## CONSIGNE A:
Répondez à ces questions sur le texte consacré au théâtre de Valère Novarina.
(i) Selon le texte, par quoi la chair des personnages est-elle constituée ?
(ii) Dans quelle pièce le rôle déterminant du rythme apparaît-il clairement ?
(iii) À quoi la fonction des chansons est-elle comparée ?

GIOIA
COSTA CATALOGHI ENTR'ACTES
Croisements
La
singularité d'un auteur comme Valère Novarina tiens dans sa pensée
d'un nouveau rapport entre l'acteur et la scène: ses pièces rendent
impossible l'approche ordinaire au texte, et tout acteur doit inventer un autre
parcours avant de confier sa voix et son corps à une parole qui se rebelle
aux mots. Dans son théâtre, il ne cherche pas à mettre
en scène des situations, à raconter des évenements, mais
plutôt à révéler, par la parole, des corps dont la
nature est sonore. Là réside la grande innovation de son écriture
: le théâtre qui surgit de ses pages n'est pas un théâtre
de personnages ; on y rencontre des figures de langue, dont les mots sont de chair,
c'est à dire que la chair de ses personnages est constituée par
leurs mots, qui montent et démontent le monde en l'appelant et en le nommant.
Par l'organisation de sa page, le rythme possède un rôle central,
et s'impose comme partition majeure de la pièce, qui est constituée
sur des appels en écho qui traînent l'attention hors du tracé
habituel, dans un parcours oral fait d'inspirations, de pauses, de mouvements
entrelacés. Cette manière de traiter la page comme un plateau
de papier parvient à régénérer la langue: en regreffant
dans les mots la force du son, Novarina en retrouve la racine première,
et les mots ainsi manipulés réapparaissent avec une nouvelle urgence
de sens, obtenue par le creusement et par la descente dans une écriture
qui ne s'éloigne jamais de sa racine divinatoire, ni de sa logique rythmique.
Le rôle déterminant du rythme apparaît clairement dans
L'Opérette imaginaire, pièce dans laquelle les chansons sont des
noeuds d'énergie. Impossible de les isoler, elles sont le squelette de
la pièce, et lui confèrent sa souplesse et son mouvement. En même
temps, se sont elles qui lui permettent de se tenir droite. Elles assument la
même fonction que la ponctuation : elles aèrent la page, la scène,
et créent le mouvement de la situation, son allure et sa démarche.
Lorsqu'on choisit d'entrer dans l'univers sombre, inhabité et peuplé
d'images de Valère Novarina, on s'aperçoit à quel point ses
pièces sont nées dans le français, creusées en son
coeur qu'il ne cesse d'affronter pour lui rendre une pureté originelle.

## DONNÉES DE L'EXERCICE:
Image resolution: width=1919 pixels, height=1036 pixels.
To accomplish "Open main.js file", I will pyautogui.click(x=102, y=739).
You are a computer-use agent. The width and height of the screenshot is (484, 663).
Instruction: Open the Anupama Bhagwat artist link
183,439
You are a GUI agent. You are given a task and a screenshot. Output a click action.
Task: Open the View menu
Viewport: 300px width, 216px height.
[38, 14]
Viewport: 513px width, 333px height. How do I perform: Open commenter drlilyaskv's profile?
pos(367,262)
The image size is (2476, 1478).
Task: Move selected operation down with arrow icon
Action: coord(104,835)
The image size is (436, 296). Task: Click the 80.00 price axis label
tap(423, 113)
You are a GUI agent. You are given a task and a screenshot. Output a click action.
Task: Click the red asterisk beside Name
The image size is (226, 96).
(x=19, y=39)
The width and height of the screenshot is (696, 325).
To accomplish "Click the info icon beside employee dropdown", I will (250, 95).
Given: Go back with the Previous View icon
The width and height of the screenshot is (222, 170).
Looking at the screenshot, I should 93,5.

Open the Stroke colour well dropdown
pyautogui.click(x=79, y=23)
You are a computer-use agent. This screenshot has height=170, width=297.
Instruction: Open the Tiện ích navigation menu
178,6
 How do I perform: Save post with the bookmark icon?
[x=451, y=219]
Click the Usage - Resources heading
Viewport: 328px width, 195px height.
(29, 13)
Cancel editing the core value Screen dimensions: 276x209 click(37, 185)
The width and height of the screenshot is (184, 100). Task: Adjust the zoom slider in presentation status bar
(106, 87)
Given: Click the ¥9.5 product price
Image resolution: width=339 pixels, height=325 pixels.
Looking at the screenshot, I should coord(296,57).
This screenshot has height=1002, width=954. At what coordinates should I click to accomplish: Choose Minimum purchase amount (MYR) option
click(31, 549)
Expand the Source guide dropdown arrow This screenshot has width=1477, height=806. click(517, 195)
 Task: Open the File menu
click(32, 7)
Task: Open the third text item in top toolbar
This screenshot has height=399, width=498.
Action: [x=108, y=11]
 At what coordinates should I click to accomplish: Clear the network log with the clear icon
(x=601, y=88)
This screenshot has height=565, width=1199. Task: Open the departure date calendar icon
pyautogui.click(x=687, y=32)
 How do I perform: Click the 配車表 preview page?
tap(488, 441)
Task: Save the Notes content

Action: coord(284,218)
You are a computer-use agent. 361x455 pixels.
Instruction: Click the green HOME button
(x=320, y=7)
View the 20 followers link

## CONSIGNE B:
Recopiez, dans les données, tout ce qui va de la ligne contenant « Task: Open the File menu » jusqu'à celle contenant « Action: [x=108, y=11] », ces deux lignes comprises.

## CORRIGÉ A:
(i) Par leurs mots.
(ii) Dans L'Opérette imaginaire.
(iii) À la ponctuation.

## CORRIGÉ B:
 Task: Open the File menu
click(32, 7)
Task: Open the third text item in top toolbar
This screenshot has height=399, width=498.
Action: [x=108, y=11]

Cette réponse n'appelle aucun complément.